Voilà ce qui poussait vers le nouveau monde avant la pandémie et que la pandémie va vérifier et compléter. À cela viennent s’ajouter de nouvelles propositions pour l’obtention de droits : droit à la santé, droit à l’éducation, droit au revenu qui, il y a peu, apparaissait comme complètement utopique, droit au travail, droit aux services publics, droit à une action publique qui n’est pas uniquement la bureaucratie et l’État, droit des communs par rapport à la propriété. Nous avons brutalement une floraison extraordinaire d’idées nouvelles. Évidemment, elles ne vont pas s’imposer tout de suite. Elles sont le support de ce que peut être le nouveau monde.

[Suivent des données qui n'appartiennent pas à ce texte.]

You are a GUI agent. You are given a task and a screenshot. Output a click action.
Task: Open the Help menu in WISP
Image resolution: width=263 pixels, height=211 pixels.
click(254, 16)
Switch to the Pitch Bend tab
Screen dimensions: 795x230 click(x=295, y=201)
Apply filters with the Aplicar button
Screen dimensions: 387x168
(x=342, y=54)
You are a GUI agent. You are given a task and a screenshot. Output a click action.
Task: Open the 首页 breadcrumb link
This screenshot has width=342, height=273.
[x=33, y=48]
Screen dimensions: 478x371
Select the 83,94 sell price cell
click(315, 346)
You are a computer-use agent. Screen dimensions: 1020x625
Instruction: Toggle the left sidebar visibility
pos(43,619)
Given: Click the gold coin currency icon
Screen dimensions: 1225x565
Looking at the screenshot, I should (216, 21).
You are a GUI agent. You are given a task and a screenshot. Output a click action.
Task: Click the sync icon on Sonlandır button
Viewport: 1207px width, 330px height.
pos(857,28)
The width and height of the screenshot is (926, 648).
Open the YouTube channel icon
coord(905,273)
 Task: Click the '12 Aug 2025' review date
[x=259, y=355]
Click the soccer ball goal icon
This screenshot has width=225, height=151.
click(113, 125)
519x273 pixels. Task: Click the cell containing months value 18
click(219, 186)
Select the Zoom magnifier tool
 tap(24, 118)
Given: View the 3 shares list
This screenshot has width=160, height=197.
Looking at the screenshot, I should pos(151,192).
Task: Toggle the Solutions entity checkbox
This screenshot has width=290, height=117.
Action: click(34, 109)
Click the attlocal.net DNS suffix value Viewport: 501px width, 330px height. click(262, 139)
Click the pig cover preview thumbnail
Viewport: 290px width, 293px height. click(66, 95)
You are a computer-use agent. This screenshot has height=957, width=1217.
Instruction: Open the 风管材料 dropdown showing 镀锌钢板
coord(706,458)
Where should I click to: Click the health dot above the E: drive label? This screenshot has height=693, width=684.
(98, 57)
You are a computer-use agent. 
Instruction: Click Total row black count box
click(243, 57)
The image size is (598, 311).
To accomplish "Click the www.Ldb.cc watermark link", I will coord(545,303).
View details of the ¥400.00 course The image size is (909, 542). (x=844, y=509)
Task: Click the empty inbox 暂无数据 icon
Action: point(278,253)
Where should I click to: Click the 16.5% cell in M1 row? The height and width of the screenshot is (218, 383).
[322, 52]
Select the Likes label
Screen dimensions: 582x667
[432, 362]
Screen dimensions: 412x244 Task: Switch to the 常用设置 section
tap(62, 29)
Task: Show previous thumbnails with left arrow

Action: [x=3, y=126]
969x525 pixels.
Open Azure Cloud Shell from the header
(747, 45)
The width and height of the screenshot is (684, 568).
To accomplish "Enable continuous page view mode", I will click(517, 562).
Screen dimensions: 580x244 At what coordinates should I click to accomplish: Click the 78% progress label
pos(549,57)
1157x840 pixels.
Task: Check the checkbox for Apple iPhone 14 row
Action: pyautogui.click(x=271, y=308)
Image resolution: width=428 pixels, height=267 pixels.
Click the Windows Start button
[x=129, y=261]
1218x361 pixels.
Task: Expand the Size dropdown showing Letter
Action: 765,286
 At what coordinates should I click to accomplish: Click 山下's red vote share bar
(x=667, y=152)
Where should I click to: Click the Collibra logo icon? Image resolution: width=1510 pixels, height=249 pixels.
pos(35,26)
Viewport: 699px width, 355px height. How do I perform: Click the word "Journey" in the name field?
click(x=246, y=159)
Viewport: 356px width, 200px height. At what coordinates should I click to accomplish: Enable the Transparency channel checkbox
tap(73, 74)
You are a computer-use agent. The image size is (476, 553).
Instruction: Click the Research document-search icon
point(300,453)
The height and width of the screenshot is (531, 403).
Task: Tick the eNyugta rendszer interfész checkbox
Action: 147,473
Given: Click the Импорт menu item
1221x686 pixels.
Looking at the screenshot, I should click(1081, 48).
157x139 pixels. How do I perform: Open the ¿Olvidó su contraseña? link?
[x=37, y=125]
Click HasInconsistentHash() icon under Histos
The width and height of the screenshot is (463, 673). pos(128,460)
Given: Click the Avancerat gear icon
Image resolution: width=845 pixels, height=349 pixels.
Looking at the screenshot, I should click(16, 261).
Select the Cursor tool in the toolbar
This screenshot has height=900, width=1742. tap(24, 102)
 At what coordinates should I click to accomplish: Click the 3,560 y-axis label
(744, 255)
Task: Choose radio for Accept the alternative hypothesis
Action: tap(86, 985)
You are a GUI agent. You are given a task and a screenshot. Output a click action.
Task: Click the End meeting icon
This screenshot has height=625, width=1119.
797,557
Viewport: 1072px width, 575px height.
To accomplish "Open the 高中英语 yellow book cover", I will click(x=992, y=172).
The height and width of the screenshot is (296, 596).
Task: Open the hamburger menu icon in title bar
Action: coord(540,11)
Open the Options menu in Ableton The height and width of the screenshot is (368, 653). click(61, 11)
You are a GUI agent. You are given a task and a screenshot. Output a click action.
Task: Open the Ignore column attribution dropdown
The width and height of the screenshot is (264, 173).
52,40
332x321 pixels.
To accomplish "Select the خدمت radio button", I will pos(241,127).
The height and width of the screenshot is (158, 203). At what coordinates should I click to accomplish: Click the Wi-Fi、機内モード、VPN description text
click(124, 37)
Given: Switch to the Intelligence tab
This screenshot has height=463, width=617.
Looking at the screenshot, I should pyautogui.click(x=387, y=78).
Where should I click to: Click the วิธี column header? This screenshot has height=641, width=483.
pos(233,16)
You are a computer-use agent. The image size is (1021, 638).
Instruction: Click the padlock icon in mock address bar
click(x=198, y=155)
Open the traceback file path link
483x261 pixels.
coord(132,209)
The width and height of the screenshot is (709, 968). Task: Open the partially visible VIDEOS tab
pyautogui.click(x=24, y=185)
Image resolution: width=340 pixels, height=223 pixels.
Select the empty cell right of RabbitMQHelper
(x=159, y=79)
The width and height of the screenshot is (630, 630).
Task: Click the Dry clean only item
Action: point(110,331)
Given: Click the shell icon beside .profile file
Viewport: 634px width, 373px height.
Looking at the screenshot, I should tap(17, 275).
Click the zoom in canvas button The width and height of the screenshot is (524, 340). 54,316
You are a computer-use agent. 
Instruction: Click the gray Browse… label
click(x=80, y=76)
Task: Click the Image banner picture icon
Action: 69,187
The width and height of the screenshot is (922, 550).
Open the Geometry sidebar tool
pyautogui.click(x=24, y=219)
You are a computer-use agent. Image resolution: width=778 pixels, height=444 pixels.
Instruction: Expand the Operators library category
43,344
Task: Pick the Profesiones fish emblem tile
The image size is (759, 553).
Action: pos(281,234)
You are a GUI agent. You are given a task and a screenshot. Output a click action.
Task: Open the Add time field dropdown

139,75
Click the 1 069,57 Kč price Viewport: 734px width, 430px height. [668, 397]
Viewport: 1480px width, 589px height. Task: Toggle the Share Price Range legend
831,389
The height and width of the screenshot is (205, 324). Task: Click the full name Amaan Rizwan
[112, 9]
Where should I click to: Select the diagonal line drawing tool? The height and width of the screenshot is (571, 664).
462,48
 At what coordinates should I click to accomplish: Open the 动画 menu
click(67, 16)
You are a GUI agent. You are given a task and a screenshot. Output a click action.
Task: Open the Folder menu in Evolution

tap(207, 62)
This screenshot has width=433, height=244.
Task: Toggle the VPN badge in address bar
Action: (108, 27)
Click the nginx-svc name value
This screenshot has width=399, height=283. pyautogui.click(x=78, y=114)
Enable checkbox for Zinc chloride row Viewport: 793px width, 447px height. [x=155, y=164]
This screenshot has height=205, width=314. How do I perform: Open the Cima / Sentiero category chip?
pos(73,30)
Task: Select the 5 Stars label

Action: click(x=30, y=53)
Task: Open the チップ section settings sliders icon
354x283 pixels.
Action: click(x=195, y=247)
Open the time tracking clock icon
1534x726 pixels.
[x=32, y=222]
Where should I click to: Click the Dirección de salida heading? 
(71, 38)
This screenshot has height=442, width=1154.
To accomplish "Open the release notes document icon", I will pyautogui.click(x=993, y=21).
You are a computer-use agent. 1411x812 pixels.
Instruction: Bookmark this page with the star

La bataille contre l’hégémonie culturelle du néolibéralisme et du capitalisme financier est engagée, et avec elle la remise en cause de l’individualisme, des inégalités, des discriminations. Cette rupture ne sera pas facile. Les propositions vont prendre des formes différentes selon les régions. La situation n’est évidemment pas la même selon qu’on réside en Asie, en Chine, en Amazonie, en France, en Amérique du Nord ou en Afrique. Les mouvements sociaux et citoyens prendront des formes très différentes et s’inscriront à des niveaux également très différents : global, régional, national, local. Par exemple, une des propositions passionnantes qui émerge aux États-Unis est celle portée par Alexandria Ocasio-Cortez et les trois autres jeunes femmes parlementaires membre, du DSA (Democratic Socialists of America), proches de Bernie Sanders. Elle prône un vaste plan d’investissement pour stopper le réchauffement climatique, tout en promouvant la justice sociale et la santé publique. En Europe, on retrouvera une partie des propositions du Green New Deal, mais en y ajoutant des spécificités. Ce n’est pas le socialisme, mais c’est le rejet du néolibéralisme et l’ouverture de nouveaux possibles.
La conjonction de la pandémie et du climat confirme d’une certaine manière le mouvement altermondialiste ; elle l’oblige aussi à se réinventer pour tenir compte de l’évolution de la situation. Le mouvement altermondialiste affirme que la réponse à la mondialisation néolibérale doit se déployer à toutes les échelles : locales, nationales, par grandes régions géoculturelles, mondiale. Ce n’est pas le nationalisme. C’est l’internationalisme et l’altermondialisme. C’est la construction d’un autre monde possible et nécessaire, au sens propre du terme, qui doit faire l’objet d’une réflexion globale.